- **Required task 1**
In the listing, from the line with "has width=731, height=974." up to and including the line with "tap(406, 210)", replace "callout number" with "marker number" and write those lines out again with nothing else changed.

- **Document section**
+ + +
The $\mathbf{r}_{ij}\otimes...\otimes\mathbf{r}_{ij}$ terms in
Equation \ref{eq:descriptors} contain angular information about the
neighborhood $\mathfrak{n}_i$ and are tensors of rank $\mathbf{\nu}$.
The basis functions $B_{\alpha} \left(\mathfrak{n} \right) $ are made
up all of possible contractions of any number of
$M_{\mu,\nu}\left(\mathfrak{n}_i\right)$ that result in a scalar. The
maximum depth of these calculations is chosen, with more levels
providing more accuracy. This attribute makes the basis a
systematically improvable functional form, similar to including more
frequencies in a Fourier transformation.

The $\xi_{\alpha}$ and $c_{\mu,z_i,z_j}^{\left( k \right)}$ terms in
Equations \ref{eq:basis} and \ref{eq:someequation} are parameters that must
be optimized. A quasi-Newton optimization technique is used to fit
these to the data provided by the training set.  The configuration
space created by these basis functions is $N$ dimensional, where $N$
is the number of basis functions the crystal was evaluated on. The
optimization can be visualized in 2 dimensions, ``configuration'' vs
energy, shown in Figure \ref{fig:2d}, where the appropriate terms are
chosen to minimize the error of a best fit ``line'' to the training
data.


If you would like to know more, see ref
\cite{gubaev2019accelerating}. There are several other less
understandable (for undergraduates) papers that talk about the basis,
in refs \cite{podryabinkin2017active,gubaev2018machine,
  shapeev2016moment}.


\subsection{DFT}
In quantum mechanics, the Schr\"{o}dinger equation must be solved to
find the energy of a system. Because of the size of many body
problems, it is impossible to solve the Schr\"{o}dinger equation
exactly for the system. This leads scientists to an approximation
called density functional theory (DFT). It is an ab-initio
calculation, or a first-principles calculation, if you've ever heard
those terms before. Density functional theory is based on the
assertion that the ground state energy of a system is a unique
functional (function of a function) of the electron density (which is
a function) \cite{PhysRev.136.B864}.

This is your quitting point. If you'd like to know more, go ahead and
keep on reading!

In this energy functional mentioned earlier, called the Kohn-Sham
equation \cite{kohn1965self}, every term can be known exactly except
the exchange-correlation (XC) functional.

The XC functional can be approximated in many different ways,
including the Local Density Approximation (LDA), which assumes the
electronic density behaves locally like a homogenous electron
gas. Another approach is the Generalized Gradient Approximation (GGA),
which is similar to LDA but includes the local gradient, and other
derivative methods of these two basic methods.
+ + +
- **Material provided**
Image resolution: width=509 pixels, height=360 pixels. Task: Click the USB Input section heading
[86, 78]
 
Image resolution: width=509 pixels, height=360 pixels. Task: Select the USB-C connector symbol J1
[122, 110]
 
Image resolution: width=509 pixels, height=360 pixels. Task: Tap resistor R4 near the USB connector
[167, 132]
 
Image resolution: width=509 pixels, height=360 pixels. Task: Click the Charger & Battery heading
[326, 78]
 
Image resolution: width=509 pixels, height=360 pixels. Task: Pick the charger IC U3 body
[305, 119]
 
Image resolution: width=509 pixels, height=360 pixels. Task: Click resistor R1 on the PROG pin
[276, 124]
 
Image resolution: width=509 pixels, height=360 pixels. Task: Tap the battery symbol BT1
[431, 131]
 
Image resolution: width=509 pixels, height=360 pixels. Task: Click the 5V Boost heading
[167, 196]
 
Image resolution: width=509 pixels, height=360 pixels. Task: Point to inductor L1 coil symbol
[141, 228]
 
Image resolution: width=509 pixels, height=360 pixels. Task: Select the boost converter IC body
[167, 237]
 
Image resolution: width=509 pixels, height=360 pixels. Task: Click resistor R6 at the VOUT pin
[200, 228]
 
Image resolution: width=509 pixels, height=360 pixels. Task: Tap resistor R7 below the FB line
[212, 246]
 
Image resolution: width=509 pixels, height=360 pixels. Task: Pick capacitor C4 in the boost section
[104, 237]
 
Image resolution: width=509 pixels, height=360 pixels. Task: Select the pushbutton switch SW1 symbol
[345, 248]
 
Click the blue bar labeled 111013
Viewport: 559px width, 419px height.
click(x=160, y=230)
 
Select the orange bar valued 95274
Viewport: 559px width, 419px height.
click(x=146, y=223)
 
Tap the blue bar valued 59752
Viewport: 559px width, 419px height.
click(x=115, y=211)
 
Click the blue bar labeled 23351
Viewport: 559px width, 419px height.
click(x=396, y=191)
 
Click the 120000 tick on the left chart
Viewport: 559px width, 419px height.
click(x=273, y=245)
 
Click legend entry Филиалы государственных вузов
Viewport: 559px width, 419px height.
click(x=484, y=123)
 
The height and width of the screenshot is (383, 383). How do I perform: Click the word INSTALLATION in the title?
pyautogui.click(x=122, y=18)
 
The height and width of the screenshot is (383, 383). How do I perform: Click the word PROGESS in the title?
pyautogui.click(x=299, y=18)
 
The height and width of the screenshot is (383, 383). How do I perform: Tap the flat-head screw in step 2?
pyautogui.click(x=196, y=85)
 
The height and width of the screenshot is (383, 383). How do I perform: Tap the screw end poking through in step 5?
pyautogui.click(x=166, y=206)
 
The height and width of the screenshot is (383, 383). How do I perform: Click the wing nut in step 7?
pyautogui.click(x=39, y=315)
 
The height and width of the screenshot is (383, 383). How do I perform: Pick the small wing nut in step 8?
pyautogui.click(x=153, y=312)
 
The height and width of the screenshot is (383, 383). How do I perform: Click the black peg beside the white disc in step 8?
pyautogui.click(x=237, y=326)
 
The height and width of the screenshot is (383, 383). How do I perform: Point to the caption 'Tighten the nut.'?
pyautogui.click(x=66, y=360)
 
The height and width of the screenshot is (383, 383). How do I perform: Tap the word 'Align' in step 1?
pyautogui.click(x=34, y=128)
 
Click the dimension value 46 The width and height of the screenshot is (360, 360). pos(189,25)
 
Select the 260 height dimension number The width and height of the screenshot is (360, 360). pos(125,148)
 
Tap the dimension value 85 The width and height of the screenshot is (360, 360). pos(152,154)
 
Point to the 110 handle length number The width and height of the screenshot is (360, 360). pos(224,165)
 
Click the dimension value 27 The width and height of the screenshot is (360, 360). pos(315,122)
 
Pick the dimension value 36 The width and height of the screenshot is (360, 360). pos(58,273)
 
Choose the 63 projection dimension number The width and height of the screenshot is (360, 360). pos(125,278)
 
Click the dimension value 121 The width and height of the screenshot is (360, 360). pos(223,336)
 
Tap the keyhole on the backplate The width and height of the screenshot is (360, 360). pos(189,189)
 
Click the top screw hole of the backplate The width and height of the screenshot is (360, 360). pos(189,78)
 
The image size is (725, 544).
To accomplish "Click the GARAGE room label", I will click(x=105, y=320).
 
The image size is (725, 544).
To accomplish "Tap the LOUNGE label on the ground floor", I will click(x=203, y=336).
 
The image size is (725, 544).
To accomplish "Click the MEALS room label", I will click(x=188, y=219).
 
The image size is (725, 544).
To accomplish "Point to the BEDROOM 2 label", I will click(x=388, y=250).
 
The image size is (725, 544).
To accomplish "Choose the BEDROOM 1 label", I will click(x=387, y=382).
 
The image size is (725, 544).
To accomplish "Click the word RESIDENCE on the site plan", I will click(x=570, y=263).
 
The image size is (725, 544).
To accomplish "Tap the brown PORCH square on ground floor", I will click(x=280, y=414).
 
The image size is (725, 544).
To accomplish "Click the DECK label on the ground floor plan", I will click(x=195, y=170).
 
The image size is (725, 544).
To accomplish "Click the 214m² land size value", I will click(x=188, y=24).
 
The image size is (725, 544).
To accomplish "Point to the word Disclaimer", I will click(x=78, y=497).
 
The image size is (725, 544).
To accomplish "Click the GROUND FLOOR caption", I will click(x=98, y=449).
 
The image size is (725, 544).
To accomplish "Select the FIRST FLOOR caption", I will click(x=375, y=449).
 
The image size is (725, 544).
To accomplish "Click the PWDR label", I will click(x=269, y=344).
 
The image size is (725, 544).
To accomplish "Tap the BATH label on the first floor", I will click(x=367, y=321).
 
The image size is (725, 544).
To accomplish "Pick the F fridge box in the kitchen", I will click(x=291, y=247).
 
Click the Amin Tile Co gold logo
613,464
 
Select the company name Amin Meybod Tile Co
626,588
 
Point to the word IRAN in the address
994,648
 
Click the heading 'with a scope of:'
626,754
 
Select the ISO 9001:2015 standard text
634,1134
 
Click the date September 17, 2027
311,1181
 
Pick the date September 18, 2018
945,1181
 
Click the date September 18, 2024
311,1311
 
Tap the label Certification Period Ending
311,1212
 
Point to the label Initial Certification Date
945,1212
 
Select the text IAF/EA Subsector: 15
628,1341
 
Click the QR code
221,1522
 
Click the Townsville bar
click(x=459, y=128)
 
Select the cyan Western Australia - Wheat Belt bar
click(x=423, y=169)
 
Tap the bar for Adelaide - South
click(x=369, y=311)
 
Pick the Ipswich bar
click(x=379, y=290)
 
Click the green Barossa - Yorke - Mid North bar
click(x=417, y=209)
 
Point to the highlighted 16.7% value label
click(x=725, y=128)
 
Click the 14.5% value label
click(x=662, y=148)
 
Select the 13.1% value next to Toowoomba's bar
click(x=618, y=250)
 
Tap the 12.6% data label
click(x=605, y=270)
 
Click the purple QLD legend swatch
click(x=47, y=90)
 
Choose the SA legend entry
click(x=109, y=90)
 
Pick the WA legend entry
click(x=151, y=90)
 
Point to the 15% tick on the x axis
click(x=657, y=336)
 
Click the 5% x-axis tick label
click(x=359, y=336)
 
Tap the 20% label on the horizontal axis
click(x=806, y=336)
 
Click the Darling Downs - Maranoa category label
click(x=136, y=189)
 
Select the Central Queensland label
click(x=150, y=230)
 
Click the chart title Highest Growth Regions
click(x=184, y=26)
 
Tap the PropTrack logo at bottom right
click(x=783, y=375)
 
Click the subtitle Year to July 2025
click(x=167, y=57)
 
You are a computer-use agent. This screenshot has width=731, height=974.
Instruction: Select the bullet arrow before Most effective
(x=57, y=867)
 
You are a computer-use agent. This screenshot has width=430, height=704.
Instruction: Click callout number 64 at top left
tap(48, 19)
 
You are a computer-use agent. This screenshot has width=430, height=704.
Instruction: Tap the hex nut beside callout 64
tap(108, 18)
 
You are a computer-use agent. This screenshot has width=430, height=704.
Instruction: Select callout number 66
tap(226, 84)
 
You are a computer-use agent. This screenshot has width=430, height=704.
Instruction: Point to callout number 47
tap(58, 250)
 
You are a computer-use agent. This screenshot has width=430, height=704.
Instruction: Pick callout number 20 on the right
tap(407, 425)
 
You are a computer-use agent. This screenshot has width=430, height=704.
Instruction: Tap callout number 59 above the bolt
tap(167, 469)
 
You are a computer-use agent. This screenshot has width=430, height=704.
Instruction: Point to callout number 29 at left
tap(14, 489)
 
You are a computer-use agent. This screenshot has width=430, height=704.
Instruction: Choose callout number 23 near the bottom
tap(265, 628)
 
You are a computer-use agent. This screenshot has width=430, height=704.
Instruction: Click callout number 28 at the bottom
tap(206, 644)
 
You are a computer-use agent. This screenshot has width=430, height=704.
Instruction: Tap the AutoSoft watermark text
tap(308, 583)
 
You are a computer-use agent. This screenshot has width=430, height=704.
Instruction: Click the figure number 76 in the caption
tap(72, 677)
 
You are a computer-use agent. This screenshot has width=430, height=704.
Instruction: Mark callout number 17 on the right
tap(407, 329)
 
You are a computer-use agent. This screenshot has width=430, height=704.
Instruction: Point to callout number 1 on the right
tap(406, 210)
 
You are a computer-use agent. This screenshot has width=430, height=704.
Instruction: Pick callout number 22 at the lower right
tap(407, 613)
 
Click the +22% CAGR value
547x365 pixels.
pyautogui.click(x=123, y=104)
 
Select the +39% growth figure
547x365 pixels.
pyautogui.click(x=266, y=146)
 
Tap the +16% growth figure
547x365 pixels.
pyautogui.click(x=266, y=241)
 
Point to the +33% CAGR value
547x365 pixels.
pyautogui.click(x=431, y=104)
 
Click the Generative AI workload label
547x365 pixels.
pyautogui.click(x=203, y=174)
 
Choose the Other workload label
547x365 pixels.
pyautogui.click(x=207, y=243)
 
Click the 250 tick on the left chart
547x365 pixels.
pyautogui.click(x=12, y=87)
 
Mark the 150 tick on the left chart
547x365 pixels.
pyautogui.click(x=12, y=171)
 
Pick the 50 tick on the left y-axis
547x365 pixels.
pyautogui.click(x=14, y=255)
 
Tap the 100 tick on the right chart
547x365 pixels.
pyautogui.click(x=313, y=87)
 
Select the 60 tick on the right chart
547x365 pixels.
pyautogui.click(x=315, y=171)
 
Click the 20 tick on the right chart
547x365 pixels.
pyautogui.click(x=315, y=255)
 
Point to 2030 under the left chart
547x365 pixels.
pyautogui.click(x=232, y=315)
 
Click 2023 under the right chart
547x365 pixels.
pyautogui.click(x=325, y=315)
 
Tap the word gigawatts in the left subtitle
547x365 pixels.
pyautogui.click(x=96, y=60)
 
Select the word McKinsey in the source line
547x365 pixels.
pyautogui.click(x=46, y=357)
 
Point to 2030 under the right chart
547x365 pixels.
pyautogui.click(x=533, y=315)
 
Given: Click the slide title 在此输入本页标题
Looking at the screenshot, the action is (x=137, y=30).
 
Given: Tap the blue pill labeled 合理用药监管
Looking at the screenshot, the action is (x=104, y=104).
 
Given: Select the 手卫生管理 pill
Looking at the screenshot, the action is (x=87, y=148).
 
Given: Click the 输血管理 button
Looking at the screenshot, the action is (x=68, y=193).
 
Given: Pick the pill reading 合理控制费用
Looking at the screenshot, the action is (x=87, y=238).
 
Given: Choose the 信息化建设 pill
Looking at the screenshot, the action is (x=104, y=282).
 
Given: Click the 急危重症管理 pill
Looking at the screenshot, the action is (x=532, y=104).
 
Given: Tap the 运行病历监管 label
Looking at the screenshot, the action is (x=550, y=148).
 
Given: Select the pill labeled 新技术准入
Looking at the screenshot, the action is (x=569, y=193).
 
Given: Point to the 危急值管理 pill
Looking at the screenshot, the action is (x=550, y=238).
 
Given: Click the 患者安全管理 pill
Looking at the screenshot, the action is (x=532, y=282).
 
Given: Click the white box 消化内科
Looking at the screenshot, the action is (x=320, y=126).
+ + +
- **Required task 2**
List every citation key that appears inside a \cite command in the passage on basis functions and DFT.

- **Right answer 1**
You are a computer-use agent. This screenshot has width=731, height=974.
Instruction: Select the bullet arrow before Most effective
(x=57, y=867)
 
You are a computer-use agent. This screenshot has width=430, height=704.
Instruction: Click marker number 64 at top left
tap(48, 19)
 
You are a computer-use agent. This screenshot has width=430, height=704.
Instruction: Tap the hex nut beside callout 64
tap(108, 18)
 
You are a computer-use agent. This screenshot has width=430, height=704.
Instruction: Select marker number 66
tap(226, 84)
 
You are a computer-use agent. This screenshot has width=430, height=704.
Instruction: Point to marker number 47
tap(58, 250)
 
You are a computer-use agent. This screenshot has width=430, height=704.
Instruction: Pick marker number 20 on the right
tap(407, 425)
 
You are a computer-use agent. This screenshot has width=430, height=704.
Instruction: Tap marker number 59 above the bolt
tap(167, 469)
 
You are a computer-use agent. This screenshot has width=430, height=704.
Instruction: Point to marker number 29 at left
tap(14, 489)
 
You are a computer-use agent. This screenshot has width=430, height=704.
Instruction: Choose marker number 23 near the bottom
tap(265, 628)
 
You are a computer-use agent. This screenshot has width=430, height=704.
Instruction: Click marker number 28 at the bottom
tap(206, 644)
 
You are a computer-use agent. This screenshot has width=430, height=704.
Instruction: Tap the AutoSoft watermark text
tap(308, 583)
 
You are a computer-use agent. This screenshot has width=430, height=704.
Instruction: Click the figure number 76 in the caption
tap(72, 677)
 
You are a computer-use agent. This screenshot has width=430, height=704.
Instruction: Mark marker number 17 on the right
tap(407, 329)
 
You are a computer-use agent. This screenshot has width=430, height=704.
Instruction: Point to marker number 1 on the right
tap(406, 210)

- **Right answer 2**
gubaev2019accelerating
podryabinkin2017active
gubaev2018machine
shapeev2016moment
PhysRev.136.B864
kohn1965self